This package uses Great Expectations to validate output data. The src/agoradatatools/great_expectations folder houses our file system data context and Great Expectations-specific configuration files. Eventually, our goal is for each agora-data-tools dataset to be convered by an expectation suite. To add data validation for more datasets, follow these steps:

  1. Create a new expectation suite by defining the expectations for the dataset in a Jupyter Notebook inside the gx_suite_definitions folder. Use metabolomics.ipynb as an example. You can find a catalog of existing expectations here.
  2. Run the notebook to generate the new expectation suite. It should populate as a JSON file in the /great_expectations/expectations folder.
  3. Add support for running Great Expectations on a dataset by adding gx_enabled: true to the configuration for the datatset in both test_config.yaml and config.yaml. Ensure that the gx_folder and gx_table keys are present in the configuration file and contain valid Synapse IDs for the GX reports and GX table, respectively.
    • You can prevent Great Expectations from running for a dataset by setting gx_enabled: false in the configuration for the dataset.
  4. Test data processing by running adt test_config.yaml --upload and ensure that HTML reports with all expectations are generated and uploaded to the proper folder in Synapse.

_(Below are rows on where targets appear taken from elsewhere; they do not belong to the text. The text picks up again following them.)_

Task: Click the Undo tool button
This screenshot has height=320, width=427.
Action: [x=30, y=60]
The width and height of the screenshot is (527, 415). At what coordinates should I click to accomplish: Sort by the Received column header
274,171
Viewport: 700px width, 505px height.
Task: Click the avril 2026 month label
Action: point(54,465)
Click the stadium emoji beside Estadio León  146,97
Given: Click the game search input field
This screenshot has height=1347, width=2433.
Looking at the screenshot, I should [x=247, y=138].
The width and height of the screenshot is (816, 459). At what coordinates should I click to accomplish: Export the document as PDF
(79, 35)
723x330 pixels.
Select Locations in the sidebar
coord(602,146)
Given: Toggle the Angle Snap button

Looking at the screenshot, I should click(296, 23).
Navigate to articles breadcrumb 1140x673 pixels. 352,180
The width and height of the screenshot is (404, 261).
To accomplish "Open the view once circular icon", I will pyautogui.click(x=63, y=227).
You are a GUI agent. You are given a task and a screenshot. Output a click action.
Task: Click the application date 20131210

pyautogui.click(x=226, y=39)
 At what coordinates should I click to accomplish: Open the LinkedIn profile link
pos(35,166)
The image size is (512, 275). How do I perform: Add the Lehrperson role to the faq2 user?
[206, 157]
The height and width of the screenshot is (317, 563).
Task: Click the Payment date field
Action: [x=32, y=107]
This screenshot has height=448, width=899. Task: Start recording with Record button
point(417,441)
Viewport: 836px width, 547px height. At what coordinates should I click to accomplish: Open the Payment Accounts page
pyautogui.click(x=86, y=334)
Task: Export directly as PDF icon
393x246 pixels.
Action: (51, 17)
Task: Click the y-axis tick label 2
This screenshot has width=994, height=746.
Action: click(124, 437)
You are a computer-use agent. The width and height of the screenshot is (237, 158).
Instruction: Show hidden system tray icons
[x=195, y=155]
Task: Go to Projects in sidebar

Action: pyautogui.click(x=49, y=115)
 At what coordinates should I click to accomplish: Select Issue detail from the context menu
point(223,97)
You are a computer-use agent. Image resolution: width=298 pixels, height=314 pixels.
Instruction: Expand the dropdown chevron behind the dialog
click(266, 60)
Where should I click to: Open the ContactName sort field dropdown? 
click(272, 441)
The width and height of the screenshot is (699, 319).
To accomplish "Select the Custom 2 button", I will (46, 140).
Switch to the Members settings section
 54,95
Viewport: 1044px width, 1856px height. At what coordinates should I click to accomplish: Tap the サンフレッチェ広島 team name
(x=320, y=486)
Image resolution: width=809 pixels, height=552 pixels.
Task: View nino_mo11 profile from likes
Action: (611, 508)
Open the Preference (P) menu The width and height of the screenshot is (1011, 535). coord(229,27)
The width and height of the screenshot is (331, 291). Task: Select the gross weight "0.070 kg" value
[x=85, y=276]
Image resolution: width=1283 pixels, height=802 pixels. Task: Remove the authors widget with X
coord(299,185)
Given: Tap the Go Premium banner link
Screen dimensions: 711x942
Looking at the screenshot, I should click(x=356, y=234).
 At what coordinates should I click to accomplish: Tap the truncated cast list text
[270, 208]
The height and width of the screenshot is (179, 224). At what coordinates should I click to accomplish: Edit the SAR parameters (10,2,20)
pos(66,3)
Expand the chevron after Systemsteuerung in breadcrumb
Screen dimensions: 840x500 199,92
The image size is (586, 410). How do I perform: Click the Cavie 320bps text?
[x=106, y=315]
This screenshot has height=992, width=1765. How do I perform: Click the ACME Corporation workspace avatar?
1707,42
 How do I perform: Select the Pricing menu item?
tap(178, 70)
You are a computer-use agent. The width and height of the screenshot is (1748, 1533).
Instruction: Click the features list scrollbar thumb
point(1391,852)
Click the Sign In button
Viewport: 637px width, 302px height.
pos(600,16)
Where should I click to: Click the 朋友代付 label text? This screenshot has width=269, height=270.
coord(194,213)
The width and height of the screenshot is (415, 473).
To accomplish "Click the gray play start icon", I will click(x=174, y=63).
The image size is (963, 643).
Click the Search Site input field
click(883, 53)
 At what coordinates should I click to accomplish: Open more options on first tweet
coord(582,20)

Note: If you are adding a new expectation and you want to allow for "fuzzy validation" (e.g. you expect X% of the values in a column to match the expectation, but the remaining Y% are allowed to not match), you will need to make use of the mostly parameter. This package is set up to surface "warnings" for instances where the mostly parameter is used to show users which expectations have some failed values although the overall validation still passes.

Custom Expectations

This repository is currently home to three custom expectations that were created for use on agora-data-tools datasets:

  1. ExpectColumnValuesToHaveListLength: checks to see if the lists in a particular column are the length that we expect.
  2. ExpectColumnValuesToHaveListMembers: checks to see if the lists in a particular column contain only values that we expect.
  3. ExpectColumnValuesToHaveListMembersOfType: checks to see if the lists in a particular column contain members of the type we expect.

These expectations are defined in the /great_expectations/gx/plugins/expectations folder. To add more custom expectations, follow the instructions here.

Nested Columns

If the transform includes nested columns (example: ensembl_info column in gene_info tranform), please follow these four steps:

  1. In the config file, add the nested column name to the gx_nested_columns flag for the specific transform. This will convert the column values to a JSON parsable string.
gx_nested_columns:
   - <nested_column_name>
  1. When creating the validator object in the gx_suite_definitions notebook, the nested column(s) must be included in the nested_columns list.
df = pd.read_json(<data_file>)
nested_columns = ['<nested_column_name>']
df = GreatExpectationsRunner.convert_nested_columns_to_json(df, nested_columns)
validator = context.sources.pandas_default.read_dataframe(df)
validator.expectation_suite_name = "<suite_name>"
  1. When validating the value type of the nested column, specify it as a string (see Step 1 for reasoning):
validator.expect_column_values_to_be_of_type("<nested_column_name>", "str")
  1. A JSON file containing the expected schema must be added here: src/agoradatatools/great_expectations/gx/json_schemas/<transform_name>/<column_name>.json. Use the JSON schema tool to create the schema template for your nested column.

DockerHub

Rather than using GitHub actions to build and push Docker images to DockerHub, the Docker images are automatically built in DockerHub. This requires the sagebiodockerhub GitHub user to be an Admin of this repo. You can view the docker build here.